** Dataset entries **
*-*-*

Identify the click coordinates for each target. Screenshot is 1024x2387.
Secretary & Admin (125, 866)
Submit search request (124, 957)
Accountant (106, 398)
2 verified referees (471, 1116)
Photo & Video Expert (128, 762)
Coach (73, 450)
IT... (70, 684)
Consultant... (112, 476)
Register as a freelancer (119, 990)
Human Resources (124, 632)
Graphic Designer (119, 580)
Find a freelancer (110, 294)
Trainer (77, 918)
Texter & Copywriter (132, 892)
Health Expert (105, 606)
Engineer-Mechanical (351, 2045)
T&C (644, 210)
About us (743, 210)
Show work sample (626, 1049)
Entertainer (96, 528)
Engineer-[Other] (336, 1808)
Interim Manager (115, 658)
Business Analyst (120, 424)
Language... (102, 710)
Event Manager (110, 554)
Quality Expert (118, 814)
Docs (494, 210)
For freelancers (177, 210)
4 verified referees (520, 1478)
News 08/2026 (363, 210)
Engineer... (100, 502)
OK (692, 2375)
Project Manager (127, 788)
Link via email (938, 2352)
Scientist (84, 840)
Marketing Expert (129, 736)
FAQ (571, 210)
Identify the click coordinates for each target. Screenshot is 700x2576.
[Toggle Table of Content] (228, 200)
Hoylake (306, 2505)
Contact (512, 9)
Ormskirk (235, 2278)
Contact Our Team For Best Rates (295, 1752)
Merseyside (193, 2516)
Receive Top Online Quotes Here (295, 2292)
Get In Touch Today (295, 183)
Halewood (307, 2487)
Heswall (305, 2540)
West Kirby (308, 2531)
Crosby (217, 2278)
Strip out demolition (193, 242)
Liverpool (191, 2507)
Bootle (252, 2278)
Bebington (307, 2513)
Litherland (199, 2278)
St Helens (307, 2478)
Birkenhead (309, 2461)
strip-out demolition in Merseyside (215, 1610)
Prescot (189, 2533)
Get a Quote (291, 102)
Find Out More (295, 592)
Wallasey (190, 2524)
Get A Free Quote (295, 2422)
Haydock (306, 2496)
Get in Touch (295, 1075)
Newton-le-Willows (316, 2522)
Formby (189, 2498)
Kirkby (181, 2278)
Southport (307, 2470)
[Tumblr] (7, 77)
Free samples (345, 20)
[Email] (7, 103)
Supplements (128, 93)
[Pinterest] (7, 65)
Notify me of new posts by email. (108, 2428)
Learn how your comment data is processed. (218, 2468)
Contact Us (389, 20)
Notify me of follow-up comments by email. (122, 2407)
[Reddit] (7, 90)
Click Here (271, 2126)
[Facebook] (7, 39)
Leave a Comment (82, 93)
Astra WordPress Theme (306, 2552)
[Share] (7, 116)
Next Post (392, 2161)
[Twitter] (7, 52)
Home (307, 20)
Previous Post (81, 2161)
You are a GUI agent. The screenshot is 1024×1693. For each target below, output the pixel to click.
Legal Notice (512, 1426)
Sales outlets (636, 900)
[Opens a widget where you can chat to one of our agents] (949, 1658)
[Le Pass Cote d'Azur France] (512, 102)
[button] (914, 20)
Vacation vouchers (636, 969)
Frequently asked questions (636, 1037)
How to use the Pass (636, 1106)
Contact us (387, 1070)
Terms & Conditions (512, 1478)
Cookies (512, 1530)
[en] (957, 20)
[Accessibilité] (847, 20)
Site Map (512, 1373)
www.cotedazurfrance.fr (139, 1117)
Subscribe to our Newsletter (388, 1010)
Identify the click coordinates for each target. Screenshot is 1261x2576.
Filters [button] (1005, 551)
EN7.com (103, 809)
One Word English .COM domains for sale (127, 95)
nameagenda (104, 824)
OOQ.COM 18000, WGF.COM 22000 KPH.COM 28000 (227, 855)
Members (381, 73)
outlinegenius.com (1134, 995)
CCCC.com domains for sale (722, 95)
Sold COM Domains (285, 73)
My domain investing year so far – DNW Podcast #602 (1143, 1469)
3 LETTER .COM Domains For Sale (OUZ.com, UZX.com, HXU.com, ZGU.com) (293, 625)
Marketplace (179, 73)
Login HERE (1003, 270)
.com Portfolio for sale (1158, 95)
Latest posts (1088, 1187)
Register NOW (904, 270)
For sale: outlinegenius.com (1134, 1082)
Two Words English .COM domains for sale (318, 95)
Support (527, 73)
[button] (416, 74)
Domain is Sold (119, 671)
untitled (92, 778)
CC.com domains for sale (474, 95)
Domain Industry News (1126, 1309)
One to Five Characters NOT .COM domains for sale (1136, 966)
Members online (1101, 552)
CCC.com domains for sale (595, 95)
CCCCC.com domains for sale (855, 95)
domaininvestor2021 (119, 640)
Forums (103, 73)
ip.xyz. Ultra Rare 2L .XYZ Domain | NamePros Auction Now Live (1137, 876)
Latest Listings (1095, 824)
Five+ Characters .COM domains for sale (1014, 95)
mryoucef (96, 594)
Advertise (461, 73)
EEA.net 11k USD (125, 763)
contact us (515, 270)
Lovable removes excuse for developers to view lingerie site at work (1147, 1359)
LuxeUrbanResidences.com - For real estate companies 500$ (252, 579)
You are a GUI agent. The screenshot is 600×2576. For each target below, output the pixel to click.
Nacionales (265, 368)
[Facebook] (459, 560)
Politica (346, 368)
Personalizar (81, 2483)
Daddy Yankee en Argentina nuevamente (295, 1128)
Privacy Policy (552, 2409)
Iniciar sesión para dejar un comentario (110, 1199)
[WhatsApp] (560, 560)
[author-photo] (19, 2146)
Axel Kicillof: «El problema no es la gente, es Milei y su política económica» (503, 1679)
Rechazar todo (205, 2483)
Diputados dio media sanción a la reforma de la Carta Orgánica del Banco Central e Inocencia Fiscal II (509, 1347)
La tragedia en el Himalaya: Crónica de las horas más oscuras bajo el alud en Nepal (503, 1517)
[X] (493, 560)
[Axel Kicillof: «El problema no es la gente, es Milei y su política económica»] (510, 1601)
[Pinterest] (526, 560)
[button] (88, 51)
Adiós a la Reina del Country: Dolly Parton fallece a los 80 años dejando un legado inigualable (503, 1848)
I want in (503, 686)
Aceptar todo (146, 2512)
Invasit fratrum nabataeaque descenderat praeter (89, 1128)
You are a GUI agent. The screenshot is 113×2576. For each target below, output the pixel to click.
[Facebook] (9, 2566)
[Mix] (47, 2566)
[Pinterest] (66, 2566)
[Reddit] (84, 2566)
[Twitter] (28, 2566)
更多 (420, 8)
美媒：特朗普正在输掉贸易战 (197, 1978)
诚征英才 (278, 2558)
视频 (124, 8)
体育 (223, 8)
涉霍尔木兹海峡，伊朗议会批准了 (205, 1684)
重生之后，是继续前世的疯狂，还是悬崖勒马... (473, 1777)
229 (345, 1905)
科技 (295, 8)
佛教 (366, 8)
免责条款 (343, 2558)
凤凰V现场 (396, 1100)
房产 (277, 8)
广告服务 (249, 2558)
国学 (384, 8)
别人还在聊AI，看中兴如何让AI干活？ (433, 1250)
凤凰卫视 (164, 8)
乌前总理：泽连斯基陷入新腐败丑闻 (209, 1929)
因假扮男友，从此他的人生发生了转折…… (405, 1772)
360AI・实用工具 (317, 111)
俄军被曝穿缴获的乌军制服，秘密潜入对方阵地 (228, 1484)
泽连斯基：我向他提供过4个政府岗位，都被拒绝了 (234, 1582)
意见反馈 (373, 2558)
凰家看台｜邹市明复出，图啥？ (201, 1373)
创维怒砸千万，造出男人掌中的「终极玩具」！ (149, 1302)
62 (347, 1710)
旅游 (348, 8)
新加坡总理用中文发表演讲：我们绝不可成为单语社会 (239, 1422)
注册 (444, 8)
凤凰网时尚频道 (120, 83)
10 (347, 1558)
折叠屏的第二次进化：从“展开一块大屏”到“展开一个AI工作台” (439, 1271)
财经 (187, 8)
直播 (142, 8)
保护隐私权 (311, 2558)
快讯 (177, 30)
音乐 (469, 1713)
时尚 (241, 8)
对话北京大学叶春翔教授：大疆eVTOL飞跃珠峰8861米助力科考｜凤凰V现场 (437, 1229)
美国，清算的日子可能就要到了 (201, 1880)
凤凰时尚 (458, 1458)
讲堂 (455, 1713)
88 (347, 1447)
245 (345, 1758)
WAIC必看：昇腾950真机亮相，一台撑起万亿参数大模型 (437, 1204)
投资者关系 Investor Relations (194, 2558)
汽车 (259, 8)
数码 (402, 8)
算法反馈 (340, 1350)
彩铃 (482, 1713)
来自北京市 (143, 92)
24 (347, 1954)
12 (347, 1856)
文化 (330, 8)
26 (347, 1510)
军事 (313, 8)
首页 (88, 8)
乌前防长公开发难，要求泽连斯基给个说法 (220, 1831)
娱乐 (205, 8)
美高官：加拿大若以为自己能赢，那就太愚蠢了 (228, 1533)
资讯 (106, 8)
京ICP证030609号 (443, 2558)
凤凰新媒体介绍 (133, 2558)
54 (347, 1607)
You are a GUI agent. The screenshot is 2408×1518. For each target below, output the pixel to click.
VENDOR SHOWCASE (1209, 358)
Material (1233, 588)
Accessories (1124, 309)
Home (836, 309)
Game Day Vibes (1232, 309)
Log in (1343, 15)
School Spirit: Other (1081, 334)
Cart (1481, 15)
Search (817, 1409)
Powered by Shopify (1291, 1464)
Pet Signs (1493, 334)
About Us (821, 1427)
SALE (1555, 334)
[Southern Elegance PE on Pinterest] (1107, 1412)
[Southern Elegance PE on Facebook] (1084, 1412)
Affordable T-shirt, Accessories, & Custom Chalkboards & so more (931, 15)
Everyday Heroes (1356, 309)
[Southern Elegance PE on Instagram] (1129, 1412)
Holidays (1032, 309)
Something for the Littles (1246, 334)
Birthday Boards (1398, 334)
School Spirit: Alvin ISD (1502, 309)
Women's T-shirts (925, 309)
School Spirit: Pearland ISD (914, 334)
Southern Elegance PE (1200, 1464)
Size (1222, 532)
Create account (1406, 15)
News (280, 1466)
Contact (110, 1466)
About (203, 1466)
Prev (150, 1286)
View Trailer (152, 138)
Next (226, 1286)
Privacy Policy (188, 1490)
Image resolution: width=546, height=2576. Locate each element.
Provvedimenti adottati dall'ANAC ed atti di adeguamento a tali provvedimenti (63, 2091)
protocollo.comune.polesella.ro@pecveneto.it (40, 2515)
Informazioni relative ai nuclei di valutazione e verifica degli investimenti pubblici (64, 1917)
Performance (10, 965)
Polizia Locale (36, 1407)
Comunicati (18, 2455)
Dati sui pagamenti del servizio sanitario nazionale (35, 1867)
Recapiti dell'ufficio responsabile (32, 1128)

*-*-*

** TASK ITEM **
Taking the line that contains "24 (347, 1954)" as the first, reproduce every line through the end of the entries exactly.

** ANSWER SPACE **
24 (347, 1954)
12 (347, 1856)
文化 (330, 8)
26 (347, 1510)
军事 (313, 8)
首页 (88, 8)
乌前防长公开发难，要求泽连斯基给个说法 (220, 1831)
娱乐 (205, 8)
美高官：加拿大若以为自己能赢，那就太愚蠢了 (228, 1533)
资讯 (106, 8)
京ICP证030609号 (443, 2558)
凤凰新媒体介绍 (133, 2558)
54 (347, 1607)
You are a GUI agent. The screenshot is 2408×1518. For each target below, output the pixel to click.
VENDOR SHOWCASE (1209, 358)
Material (1233, 588)
Accessories (1124, 309)
Home (836, 309)
Game Day Vibes (1232, 309)
Log in (1343, 15)
School Spirit: Other (1081, 334)
Cart (1481, 15)
Search (817, 1409)
Powered by Shopify (1291, 1464)
Pet Signs (1493, 334)
About Us (821, 1427)
SALE (1555, 334)
[Southern Elegance PE on Pinterest] (1107, 1412)
[Southern Elegance PE on Facebook] (1084, 1412)
Affordable T-shirt, Accessories, & Custom Chalkboards & so more (931, 15)
Everyday Heroes (1356, 309)
[Southern Elegance PE on Instagram] (1129, 1412)
Holidays (1032, 309)
Something for the Littles (1246, 334)
Birthday Boards (1398, 334)
School Spirit: Alvin ISD (1502, 309)
Women's T-shirts (925, 309)
School Spirit: Pearland ISD (914, 334)
Southern Elegance PE (1200, 1464)
Size (1222, 532)
Create account (1406, 15)
News (280, 1466)
Contact (110, 1466)
About (203, 1466)
Prev (150, 1286)
View Trailer (152, 138)
Next (226, 1286)
Privacy Policy (188, 1490)
Image resolution: width=546, height=2576. Locate each element.
Provvedimenti adottati dall'ANAC ed atti di adeguamento a tali provvedimenti (63, 2091)
protocollo.comune.polesella.ro@pecveneto.it (40, 2515)
Informazioni relative ai nuclei di valutazione e verifica degli investimenti pubblici (64, 1917)
Performance (10, 965)
Polizia Locale (36, 1407)
Comunicati (18, 2455)
Dati sui pagamenti del servizio sanitario nazionale (35, 1867)
Recapiti dell'ufficio responsabile (32, 1128)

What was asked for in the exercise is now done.